The American custodianship of the postwar world for the last 70 years is receding. Give it its due: The American super-presence ensured the destruction of Axis fascism, led to the eventual defeat of Soviet-led global Communism, and spearheaded the effort to thwart the ability of radical Islam to disrupt global commerce in general and Western life in particular.
American military power and bipartisan proactive diplomacy also brought back Japan and Germany into the family of nations and allowed their dynamism to be expressed through economic rather than military power. It protected the territorial integrity of smaller and weaker nations. It guaranteed open seas, free commerce, and reliable and safe global transportation. Without a free-market U.S. economy, NATO, and American military power there would have been no globalization.
In contrast, the world that Hitler, Mussolini, Tojo, Stalin and his successors, and bin Laden and the Islamists envisioned was quite a bit different. Regional enclaves would have their own laws and protocols overseen by local hegemons immune from global scrutiny. Tragically, we are reentering just such an age, not through the defeat of the United States but through its abdication of power.
In the Middle East, Iran in the next decade will become the de facto hegemon, coupling wild threats with private assurances that it not only has nuclear weapons, but also is more likely than others to use them. In response, the Gulf states will either buy their own nuclear weapons from fellow Sunni Pakistan, or form some sort of de facto alliance with nuclear Israel. At some point when Iran’s serial junk talk promising the end of the “Zionists” is supercharged with nukes, it will earn a response.

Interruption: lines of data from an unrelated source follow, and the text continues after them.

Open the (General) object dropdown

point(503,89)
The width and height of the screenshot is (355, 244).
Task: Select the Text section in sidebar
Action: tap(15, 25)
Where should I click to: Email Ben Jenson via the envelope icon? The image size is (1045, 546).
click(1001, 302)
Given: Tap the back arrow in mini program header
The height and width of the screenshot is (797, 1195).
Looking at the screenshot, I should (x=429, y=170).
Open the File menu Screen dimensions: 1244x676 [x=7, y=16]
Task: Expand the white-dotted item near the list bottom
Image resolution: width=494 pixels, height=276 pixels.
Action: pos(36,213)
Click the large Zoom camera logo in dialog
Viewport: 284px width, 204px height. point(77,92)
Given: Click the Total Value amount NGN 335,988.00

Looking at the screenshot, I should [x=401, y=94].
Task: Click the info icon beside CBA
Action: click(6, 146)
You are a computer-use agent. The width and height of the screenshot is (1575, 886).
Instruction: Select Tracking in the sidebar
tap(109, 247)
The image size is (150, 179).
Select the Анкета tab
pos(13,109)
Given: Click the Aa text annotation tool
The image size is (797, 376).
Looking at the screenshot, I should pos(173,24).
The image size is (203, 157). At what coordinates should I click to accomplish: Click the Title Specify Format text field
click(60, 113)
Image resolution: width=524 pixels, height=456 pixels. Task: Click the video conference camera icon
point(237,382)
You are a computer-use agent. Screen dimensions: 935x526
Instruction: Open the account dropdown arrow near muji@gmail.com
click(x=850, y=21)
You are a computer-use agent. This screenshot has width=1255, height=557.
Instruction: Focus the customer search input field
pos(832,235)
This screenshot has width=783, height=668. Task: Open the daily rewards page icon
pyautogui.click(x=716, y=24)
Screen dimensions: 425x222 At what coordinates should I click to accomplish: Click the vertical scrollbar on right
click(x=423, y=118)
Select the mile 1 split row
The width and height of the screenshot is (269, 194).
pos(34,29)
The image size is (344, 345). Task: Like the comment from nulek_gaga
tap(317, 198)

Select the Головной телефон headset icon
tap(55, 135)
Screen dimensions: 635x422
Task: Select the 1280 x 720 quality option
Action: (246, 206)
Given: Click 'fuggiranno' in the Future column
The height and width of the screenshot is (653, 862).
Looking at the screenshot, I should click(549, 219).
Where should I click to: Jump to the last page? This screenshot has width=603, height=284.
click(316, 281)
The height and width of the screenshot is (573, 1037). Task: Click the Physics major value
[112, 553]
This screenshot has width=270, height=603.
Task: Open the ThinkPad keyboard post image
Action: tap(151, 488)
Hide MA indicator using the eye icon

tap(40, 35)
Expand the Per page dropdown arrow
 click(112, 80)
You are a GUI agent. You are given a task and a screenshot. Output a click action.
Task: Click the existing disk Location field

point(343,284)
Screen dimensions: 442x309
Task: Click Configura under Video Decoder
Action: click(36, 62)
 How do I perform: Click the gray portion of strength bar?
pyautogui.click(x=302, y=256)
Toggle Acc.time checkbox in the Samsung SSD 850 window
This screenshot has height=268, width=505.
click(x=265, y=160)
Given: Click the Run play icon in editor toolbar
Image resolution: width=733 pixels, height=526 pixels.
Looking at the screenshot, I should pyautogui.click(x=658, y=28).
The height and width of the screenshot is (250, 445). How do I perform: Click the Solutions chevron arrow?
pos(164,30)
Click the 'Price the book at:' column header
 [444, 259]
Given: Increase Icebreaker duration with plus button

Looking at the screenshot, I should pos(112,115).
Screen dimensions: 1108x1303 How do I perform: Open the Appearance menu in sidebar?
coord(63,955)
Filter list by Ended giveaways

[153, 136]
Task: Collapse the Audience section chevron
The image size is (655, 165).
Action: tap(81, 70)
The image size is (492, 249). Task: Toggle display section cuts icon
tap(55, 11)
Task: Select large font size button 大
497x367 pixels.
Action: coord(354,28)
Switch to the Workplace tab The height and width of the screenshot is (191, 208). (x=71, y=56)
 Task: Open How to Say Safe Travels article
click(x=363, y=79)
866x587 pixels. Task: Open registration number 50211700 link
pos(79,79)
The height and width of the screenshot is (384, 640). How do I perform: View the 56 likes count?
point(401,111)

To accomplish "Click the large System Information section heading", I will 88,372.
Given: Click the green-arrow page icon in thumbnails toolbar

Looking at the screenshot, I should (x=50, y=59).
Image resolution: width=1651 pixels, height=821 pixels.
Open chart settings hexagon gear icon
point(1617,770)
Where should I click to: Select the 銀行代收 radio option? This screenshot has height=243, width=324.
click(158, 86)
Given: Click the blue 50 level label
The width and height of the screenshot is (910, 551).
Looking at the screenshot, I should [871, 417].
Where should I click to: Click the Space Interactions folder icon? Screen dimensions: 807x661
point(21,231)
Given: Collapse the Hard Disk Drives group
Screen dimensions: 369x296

Alternatively, a terrified Arab world may come to some sort of understanding with the Iran/Syria/Hezbollah/Hamas axis. NATO’s Mediterranean role for a while longer will be increasingly confined to protecting the southern European coastline, as European leaders assume anything else is outside NATO’s protective orbit. That Iran is demographically in crisis, that its economy is in shambles, and that its shrinking contingent of young people despise the mullacracy are long-term worries for Tehran. In the short term, its single-minded effort to obtain nukes and to assume for Shiites the mantle of Islamic resistance to the West is about all that matters. Iran’s oil and gas revenues can make up for a lot of fraud, waste, corruption, and inefficiency for a lot of years.
Eastern Europe is falling under the shadow of an ailing Russia. Small nations near the former Soviet Union probably will never again enter into an anti-ballistic-missile partnership with the U.S. or join an American coalition of the willing. The former Soviet republics now accept that Russia not only is the local hegemon, but also is more likely to use its hard power than a distant U.S. or an impotent EU. Russia’s European hegemony will even reach the Mediterranean. Greece, Cyprus, Serbia, and to a lesser extent Israel believe they can count more on an active though militarily weak Russia than on a still militarily strong but inactive United States.
The Syrian debacle reminded them of that fact. That Russia’s demography is as ossified as Iran’s, that its economy is as inefficient, and that its politics are as corrupt bode ill for it in the late 21st century. But in the here and now, as for Iran, lots of gas and oil can make up for lots of pathologies.
A third hegemony is emerging in East Asia — analogous to the rise of Westernized Japanese power in the 1930s amid the impotence of European colonial empires and a U.S. mired in depression. The old idea that the free-market democracies of Japan, South Korea, and Taiwan — add in as well Australia and the Philippines — were immune from Communist Chinese bullying is vanishing, despite the Obama administration’s much-heralded Asian pivot. The latter is mostly a linguistic artifact, not a muscular reality. Our pivot is something like the vaunted French army of the 1930s, the shipwreck of so many vulnerable democracies’ dreams.